▶ **SUPPLIED RECORDS**
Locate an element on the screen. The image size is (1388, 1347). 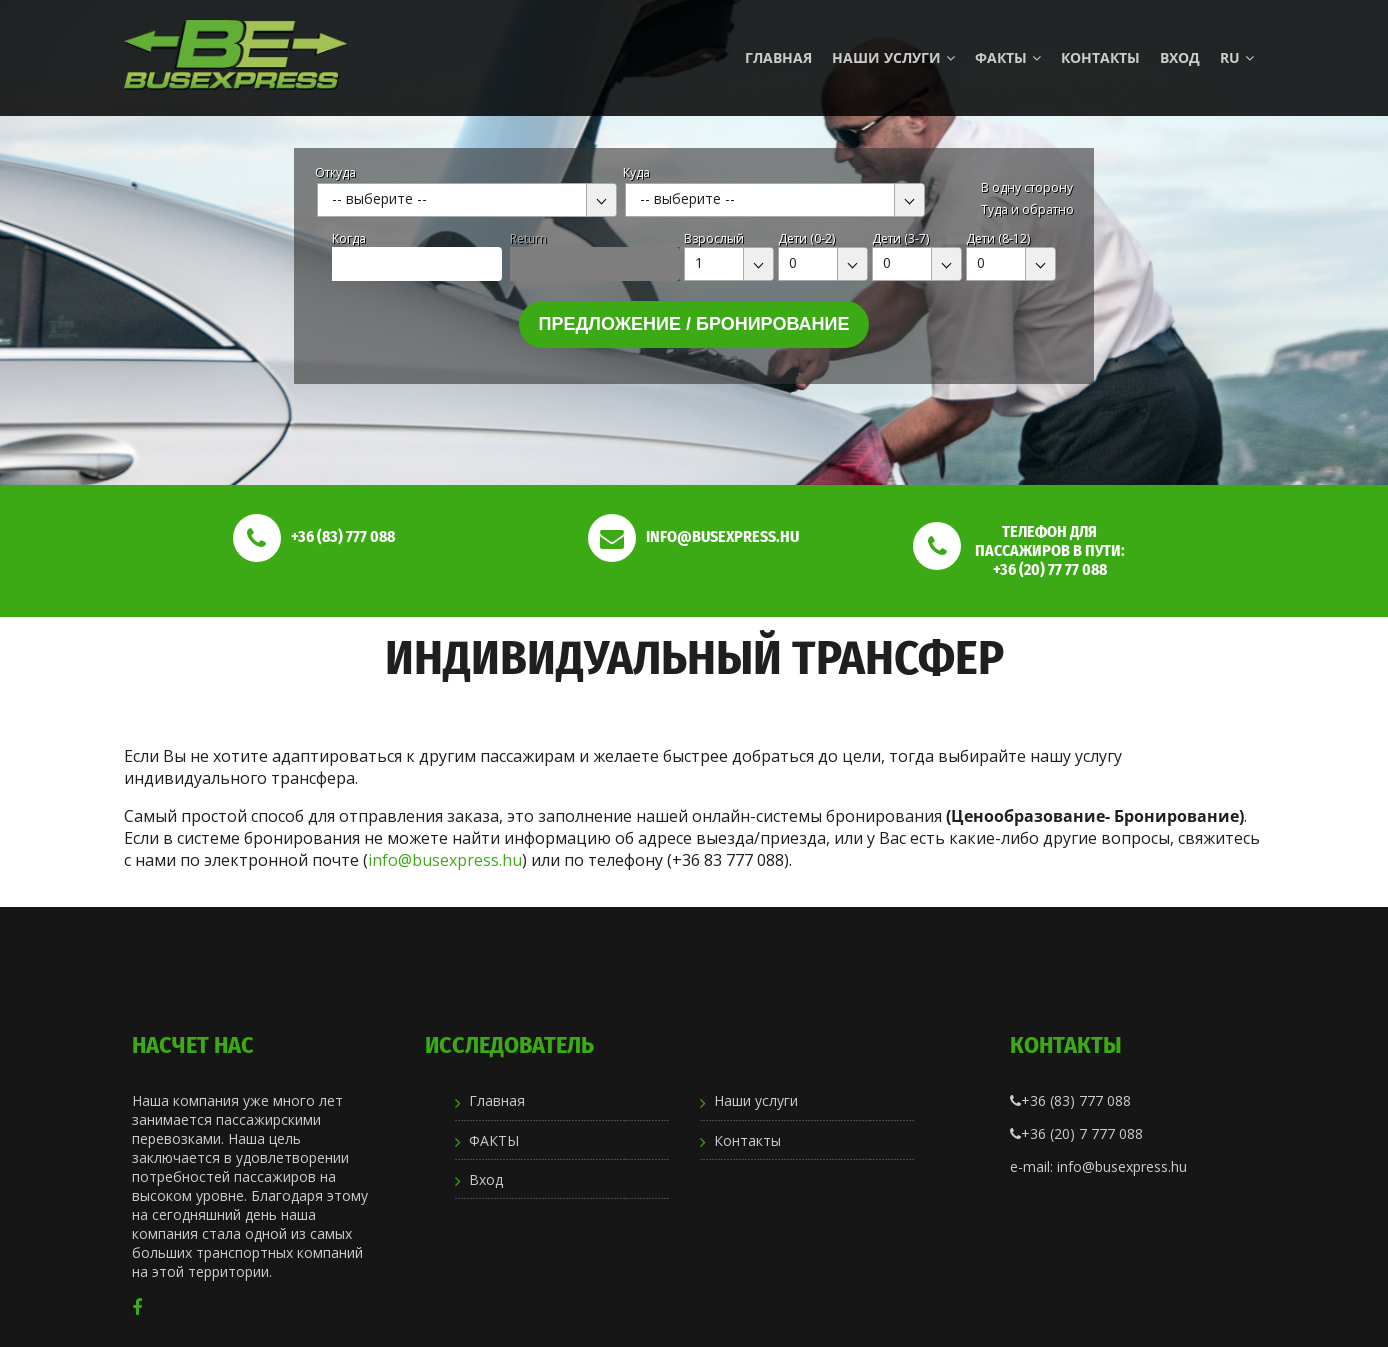
Kогда is located at coordinates (349, 238).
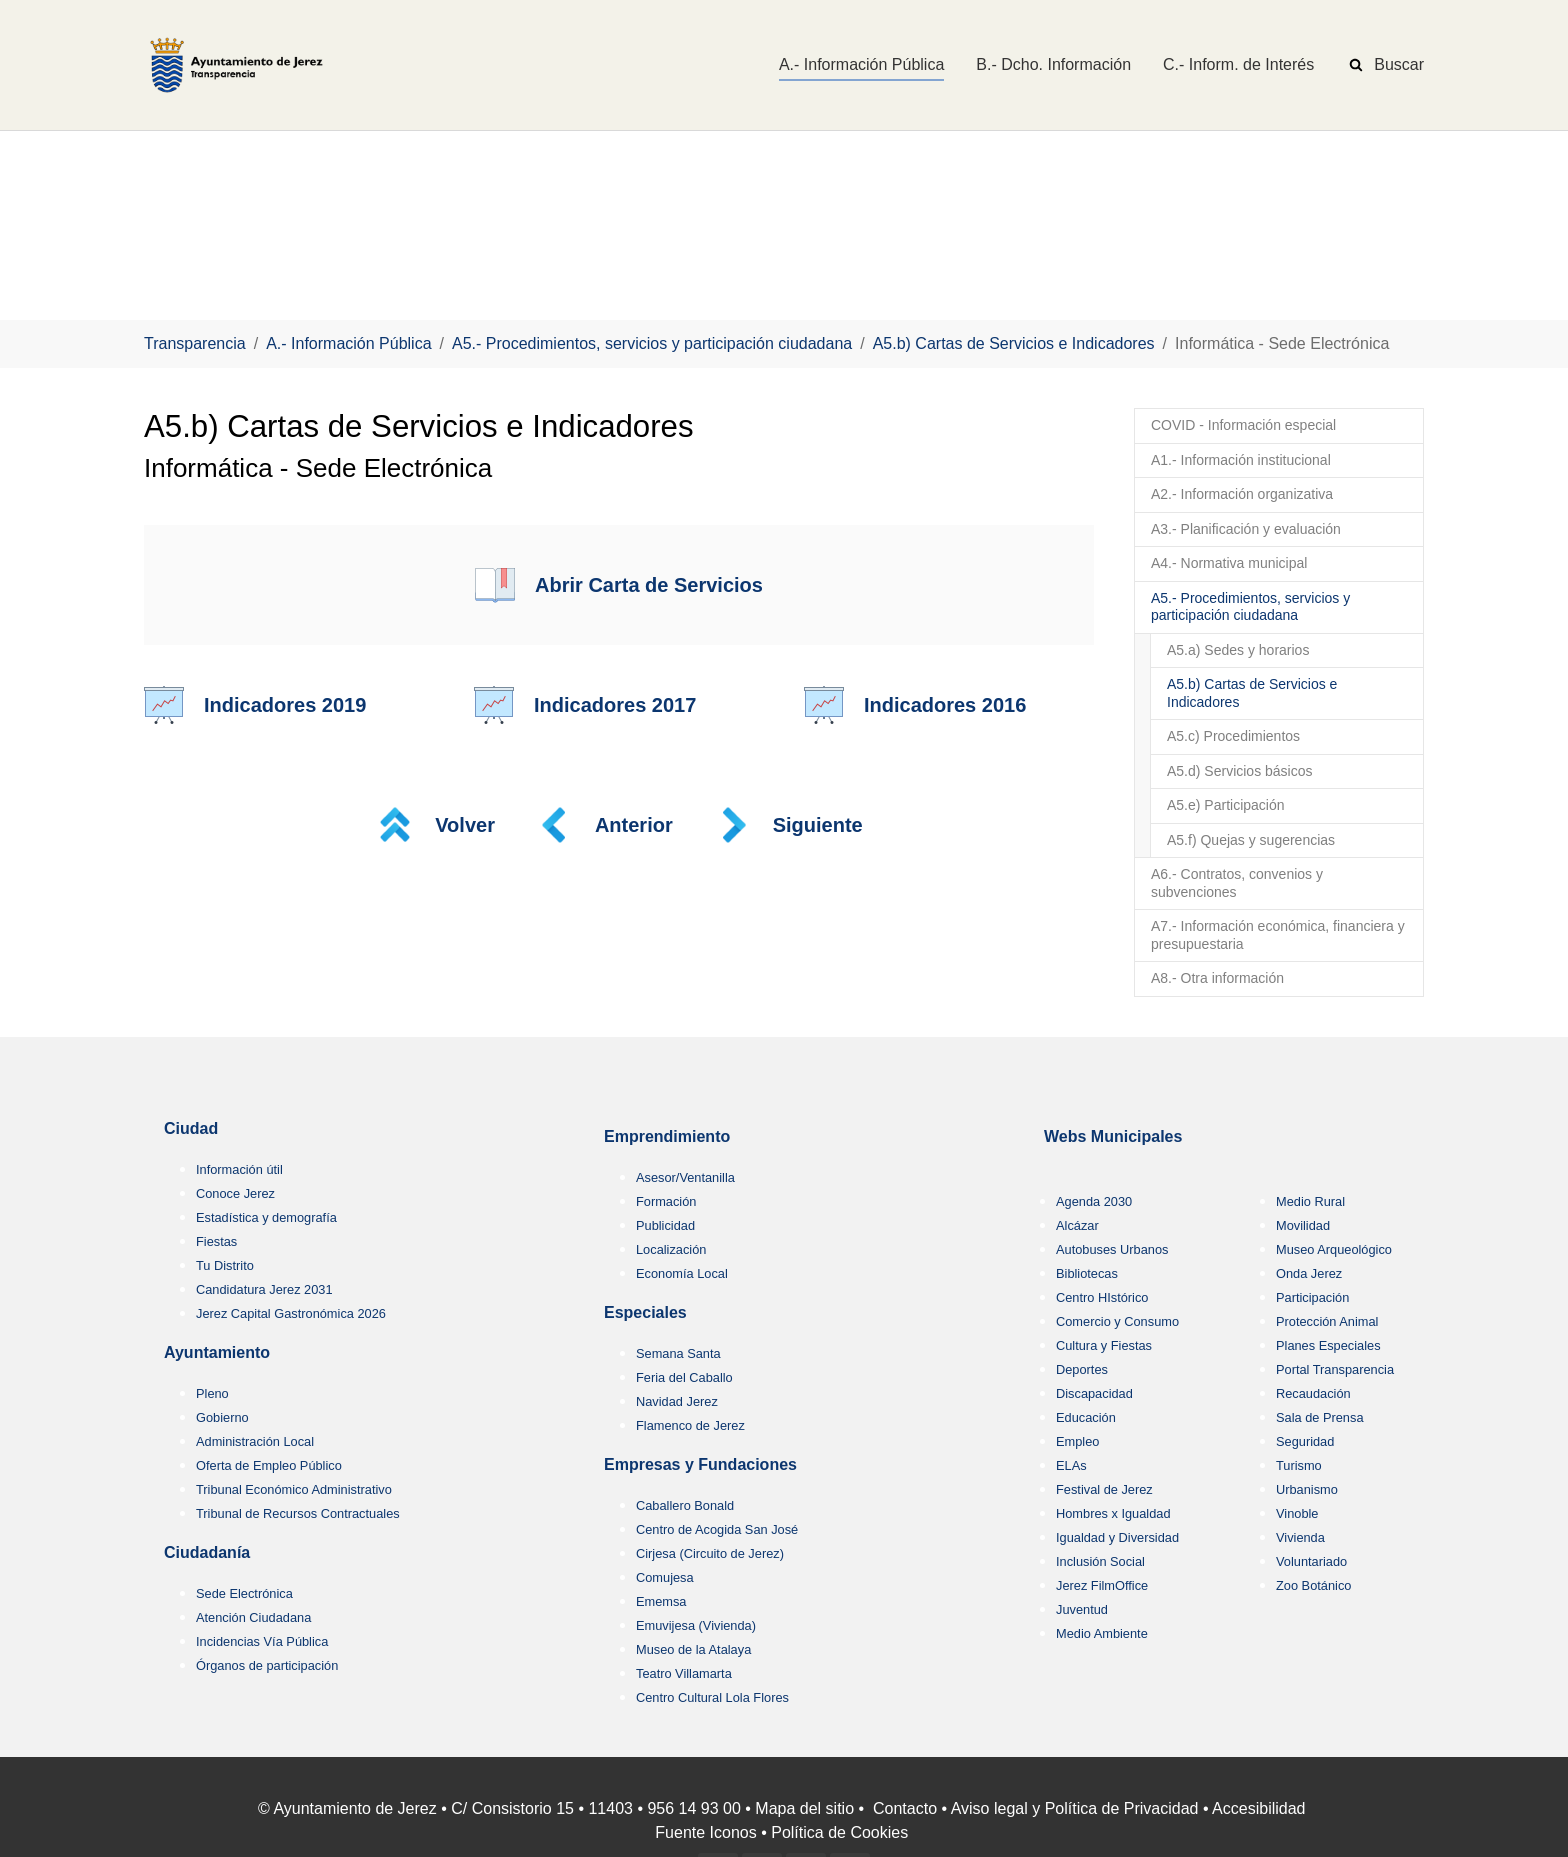 This screenshot has width=1568, height=1857. Describe the element at coordinates (1307, 1489) in the screenshot. I see `Urbanismo` at that location.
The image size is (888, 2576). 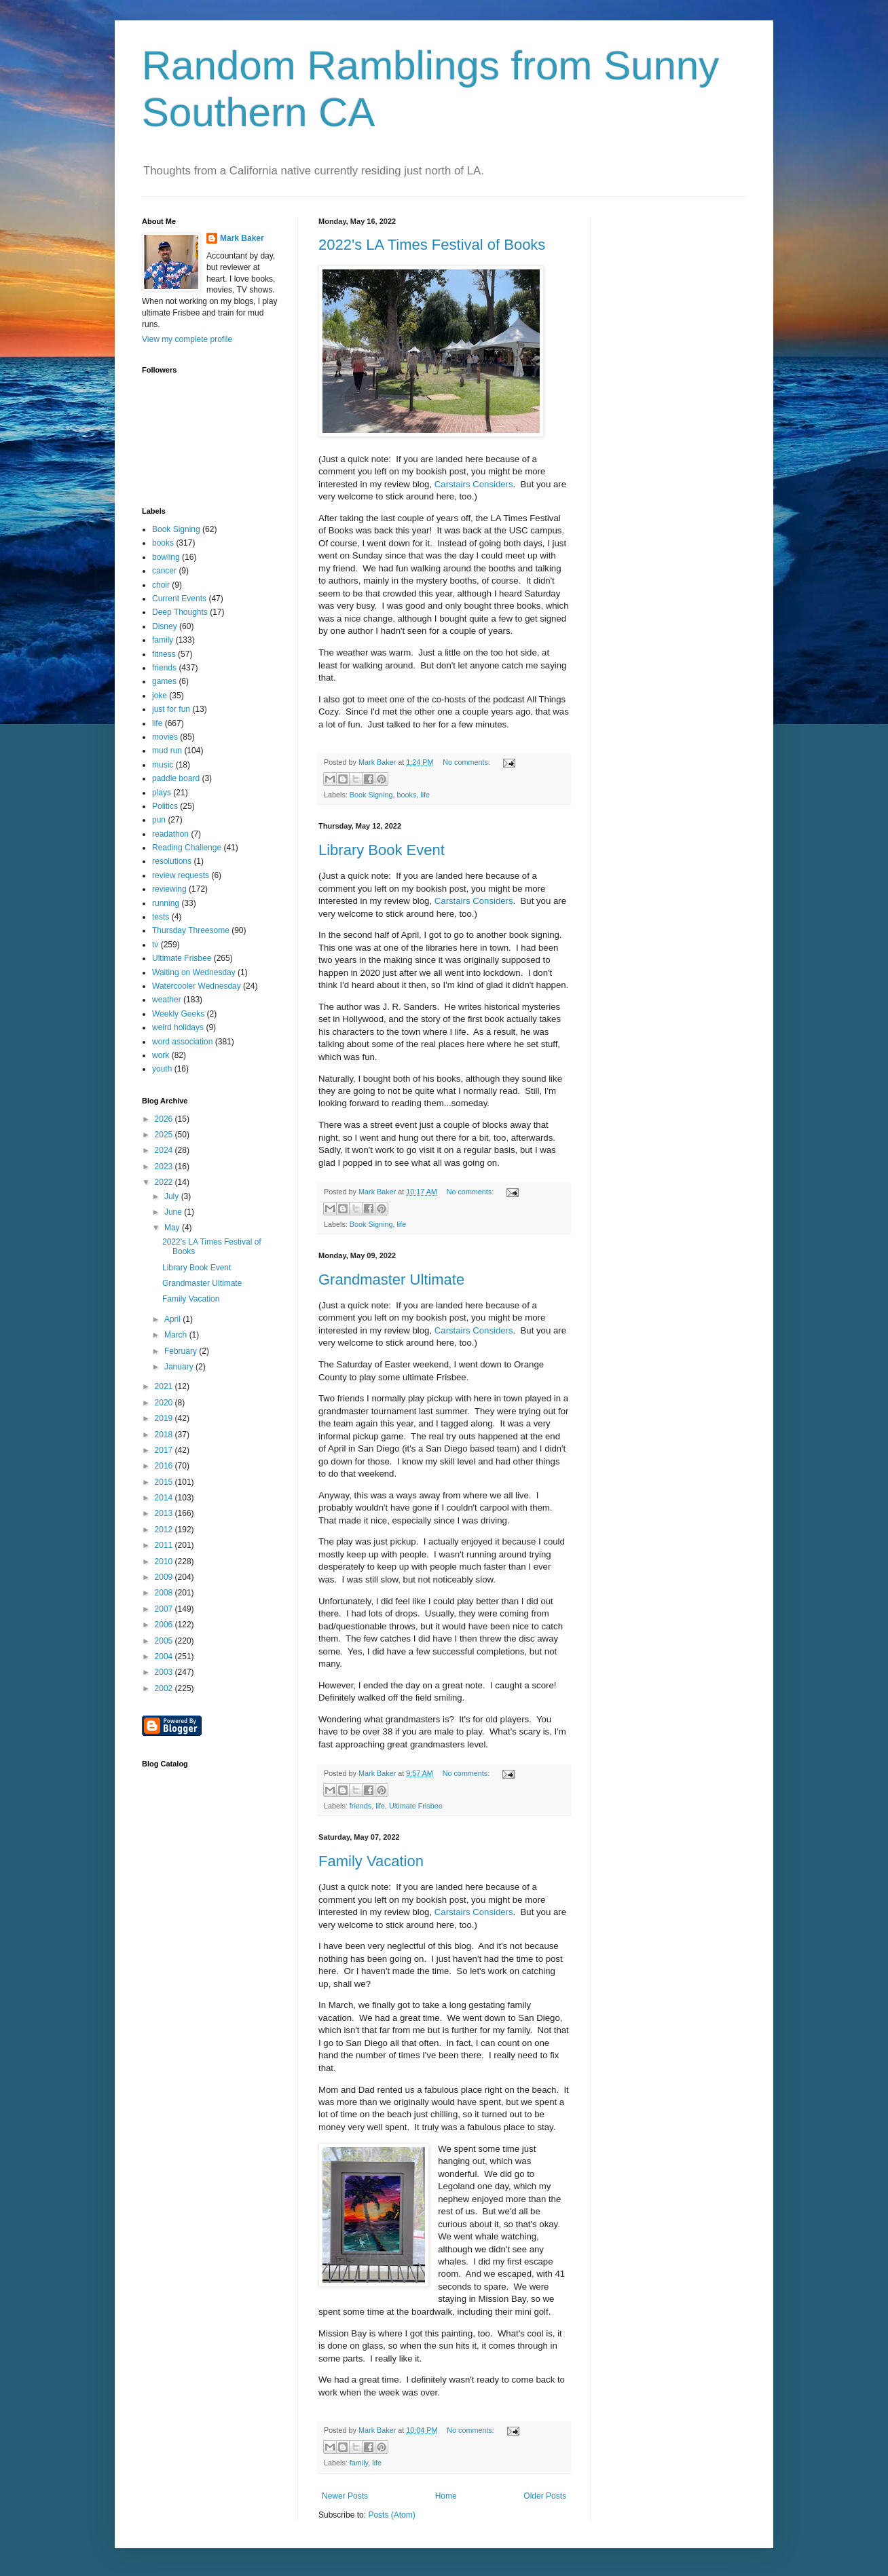 What do you see at coordinates (173, 1227) in the screenshot?
I see `May` at bounding box center [173, 1227].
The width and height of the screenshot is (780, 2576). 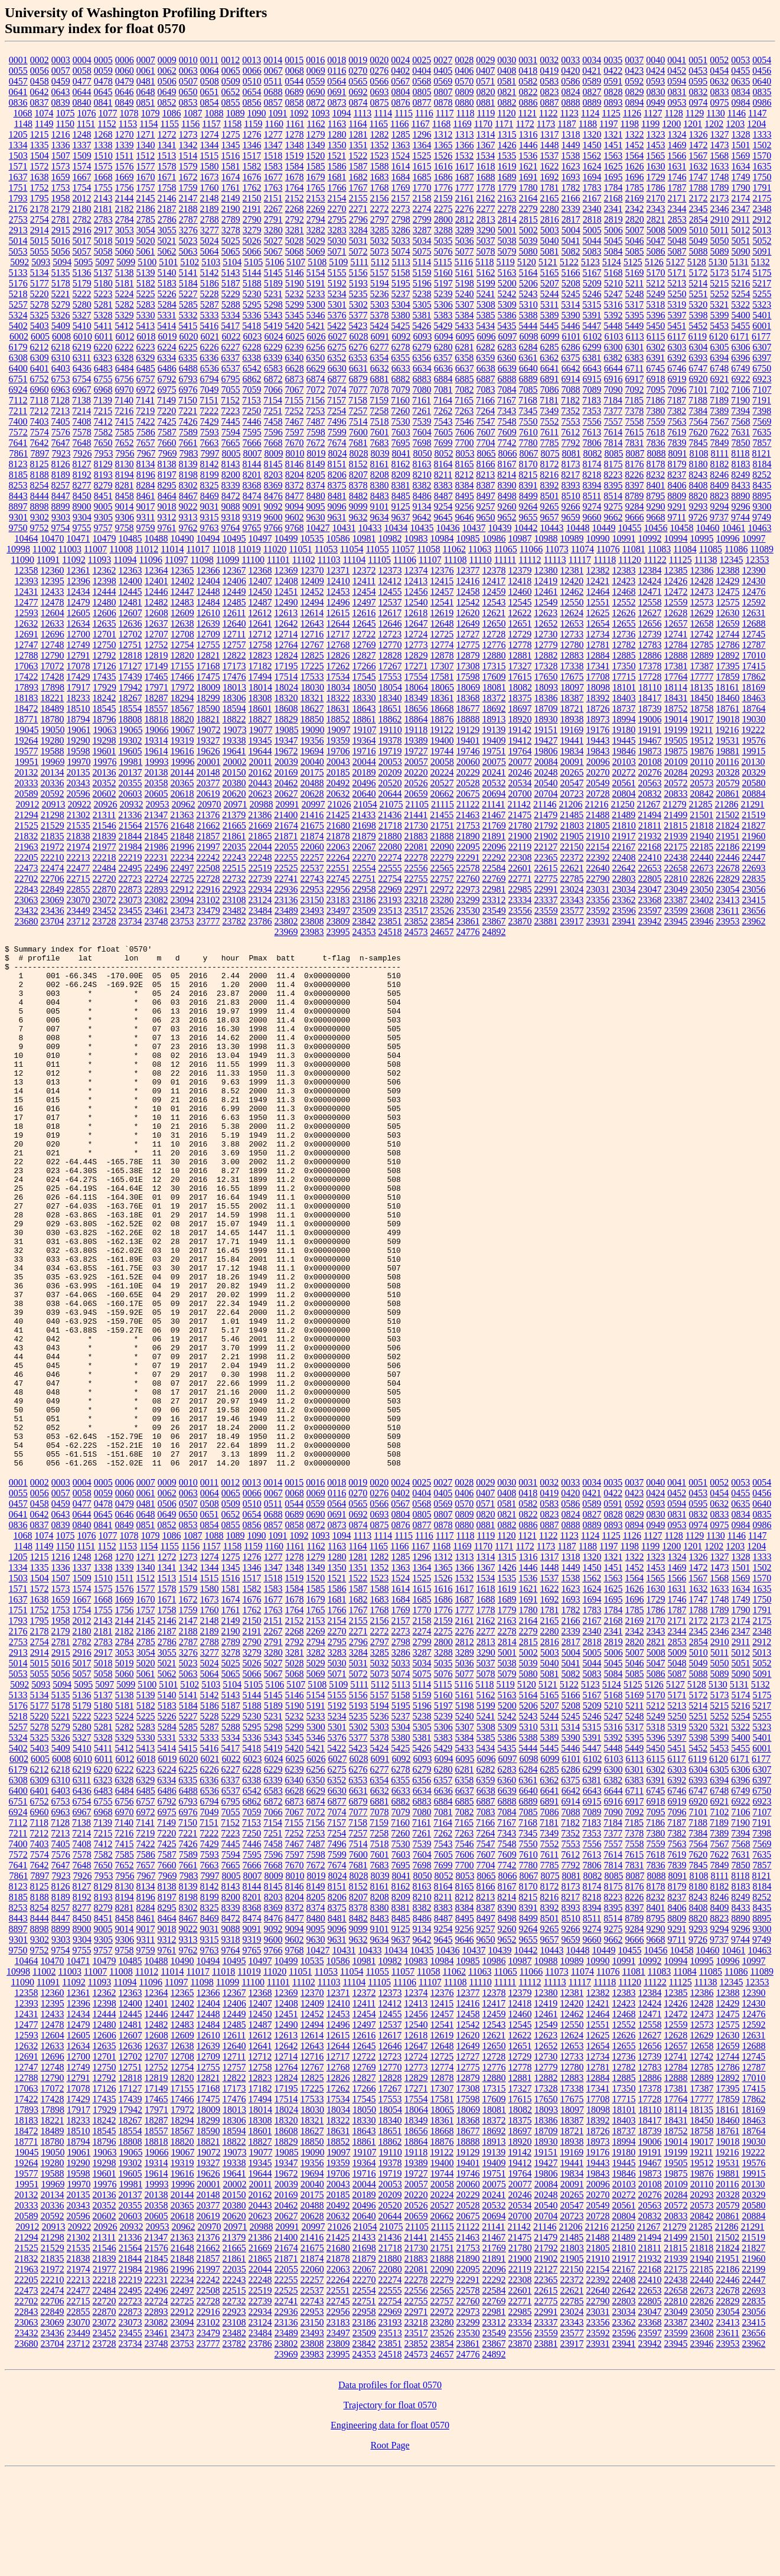 I want to click on 2273, so click(x=400, y=209).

▶ **GOAL OF THE EXERCISE**
Please give the records again from the start through the line containing "This screenshot has", replacing "image size" with "image dimensions" and changing nothing else. Leave the pictures out.

▶ **TASK RESULT**
Locate an element on the screen. The image dimensions is (1388, 1347). 
Kогда is located at coordinates (349, 238).
 This screenshot has width=1568, height=1857. Describe the element at coordinates (1307, 1489) in the screenshot. I see `Urbanismo` at that location.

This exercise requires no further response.